Supplied material:
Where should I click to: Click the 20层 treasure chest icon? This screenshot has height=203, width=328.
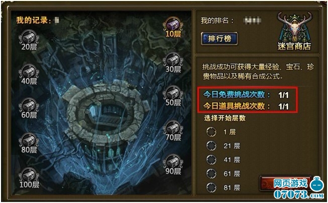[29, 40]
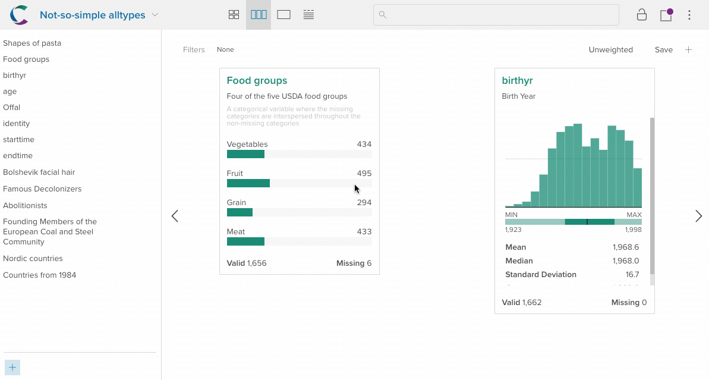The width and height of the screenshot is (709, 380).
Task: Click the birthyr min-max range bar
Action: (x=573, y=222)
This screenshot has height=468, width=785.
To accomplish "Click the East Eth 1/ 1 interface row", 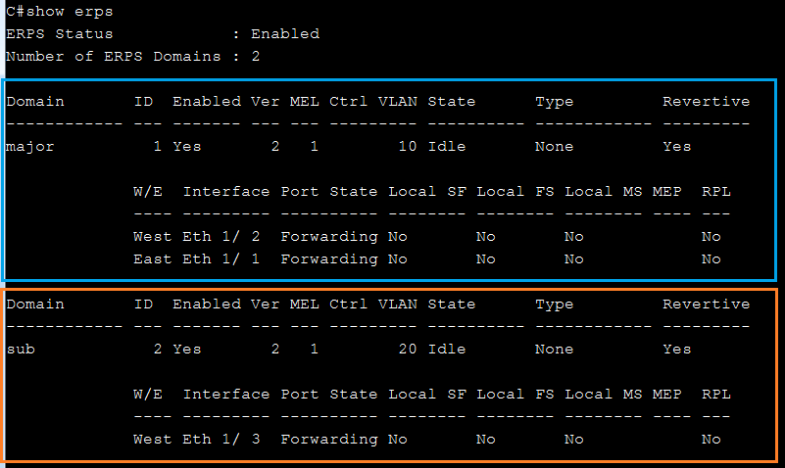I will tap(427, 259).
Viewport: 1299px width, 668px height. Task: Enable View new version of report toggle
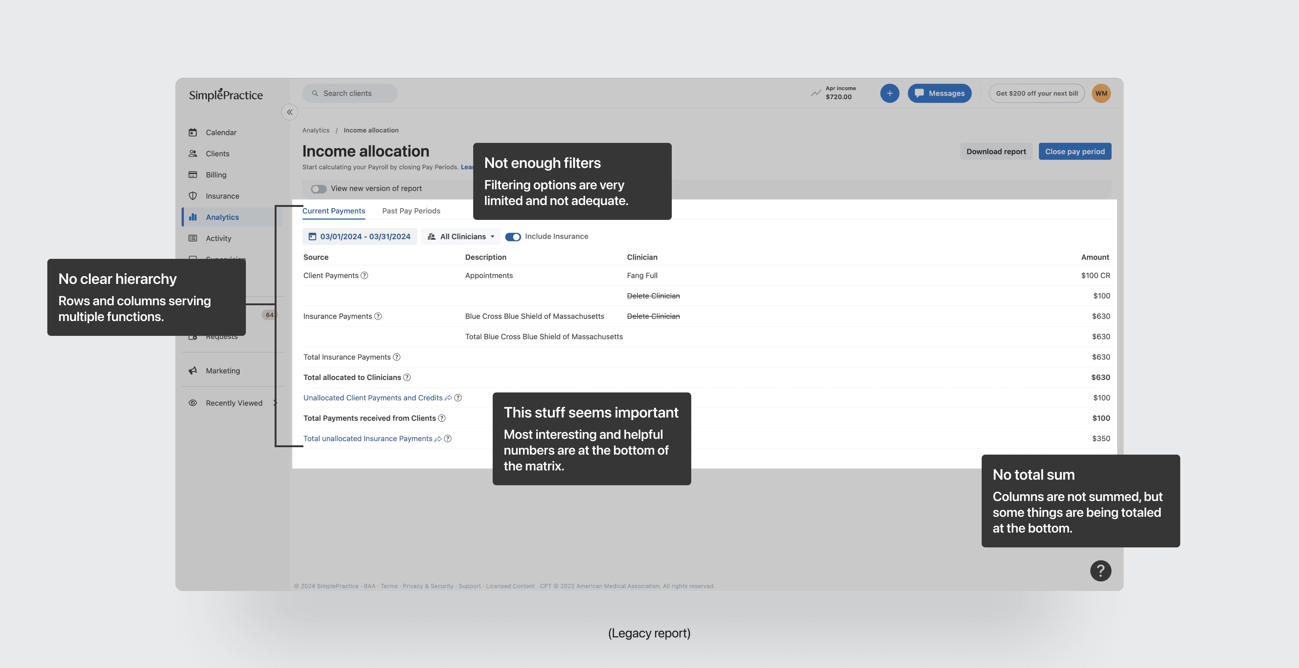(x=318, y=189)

Set exercise:
Copy word for word the stretch of the records from the very beginning through the line that contains "Action: (x=573, y=222)", including that line. Leave the pictures out.

Written answer:
Where should I click to: Click the 20层 treasure chest icon? This screenshot has height=203, width=328.
[29, 40]
The width and height of the screenshot is (709, 380).
Task: Click the birthyr min-max range bar
Action: (x=573, y=222)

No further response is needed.